Developing and Applying the Geographic Aggregation Tool (GAT) at NYS Department of Health

“R”-based software application is used by public health researchers and data analysts

While often much of the Empire State GIS software discussion evolves around the use of the ESRI platform, there continues to be a steady dose and discussion of alternative geospatial client and web-based products. For example, staff at the New York State Department of Health (NYSDOH) use ArcGIS, but also other GIS programs including MapInfo, Map Marker, SatScan, and QGIS, as well as statistical programs like SAS, SPSS and Tableau for research and surveillance projects.

Supported by funding from the Centers for Disease Control and Prevention (CDC), staff from the NYSDOH Environmental Public Health Tracking (EPHT) Program – also known as “Tracking” – has leveraged the free and open-source software program “R” to develop and maintain the Geographic Aggregation Tool (GAT).  R has grown primarily out of the statistics and data analysis space which is very popular and used extensively in public health research.

GAT is currently maintained by Abigail Stamm at NYSDOH who supports a GAT webpage on GitHub containing an extensive listing of documentation, developer tools, metadata, tutorials and more.  According to Stamm, EPHT staff like using R for a couple of reasons including:

  • R is free,  easily accessible to the public, and enables staff to share the GAT package with agencies that do not have an ArcGIS license or the training and resources to use any of the other geographical software. (Legacy versions of GAT, including a SAS version, are archived on GitHub.)
  • The GAT package automates everything.  This is particularly valuable especially if users include scripting options which bypass the Graphic User Interface (series of pop-up windows) and reduces likelihood of mistakes and makes recording and reproducing workflows and updating much easier.

GAT documentation and content on GitHub.

At its core, GAT aggregates, or dissolves, geographic areas (most commonly used is census tract geography) based on numeric values for each area, such as case or population numbers, as well as other demographic values such as median income.  Health researchers often want subject data at a higher granularity than the county-level, which can conceal or mask variation, especially in counties with a mix of urban and rural populations.  Also, showing data at town level won’t work because many rural towns have very small populations.  Areas with small populations are likely to have few cases, resulting in unstable rates and also putting confidentiality of cases at risk.

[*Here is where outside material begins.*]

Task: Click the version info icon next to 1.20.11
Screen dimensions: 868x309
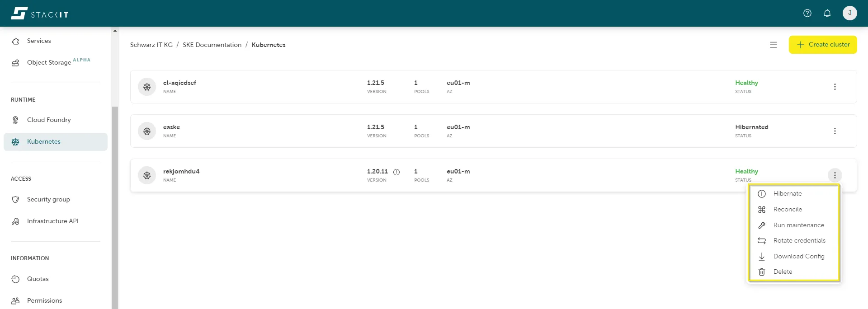Action: click(x=396, y=172)
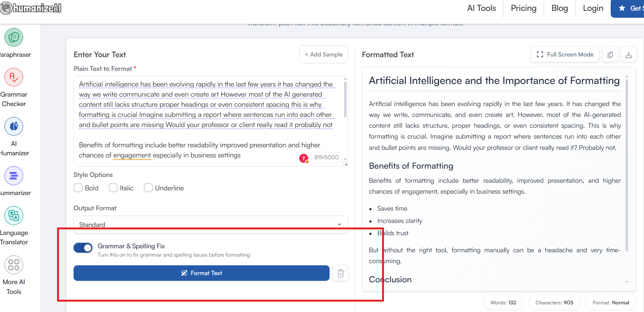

To overcome these limitations NYSDOH developed GAT to join neighboring geographic areas together until a user defined population and/or number of cases is reached to support the statistical analysis desired. This allows local health departments and others to use rates to identify hot spots for targeted interventions. GAT can also be used to produce maps at varying geographic resolutions required by the user.

How GAT Works

GAT requests user inputs through a series of dialogs, including menus, checkboxes, and text boxes, so no programming knowledge is necessary.  GAT reads in a polygon shapefile which must contain, at minimum, a character variable that uniquely identifies areas and a numeric variable to sum for aggregation.  A series of dialog boxes allows the user to select:

  1. A variable to uniquely identify areas
  2. One or two aggregation variables
  3. Optionally, a variable of areas within which merging will be preferred (ex. county)
  4. The value (sum) to which the selected aggregation variable(s) should be aggregated
  5. The preferred aggregation method: closest geographic or population-weighted centroid, least value, or ratio of two values

Depending on the specifics of the data and the type of analysis of interest to the user, GAT offers four types of aggregation methods:

  1. Closest geographic centroid
  2. Closest population – weighted centroid
  3. Neighbor with the lowest count
  4. Most similar neighbor

Applying different rules or criteria to the different GAT aggregation results produce contrasting results. These are samples of the GAT aggregation tool when applied to total population numbers in towns in Hamilton and Fulton (NY) Counties. Sample code for producing these maps can be accessed here.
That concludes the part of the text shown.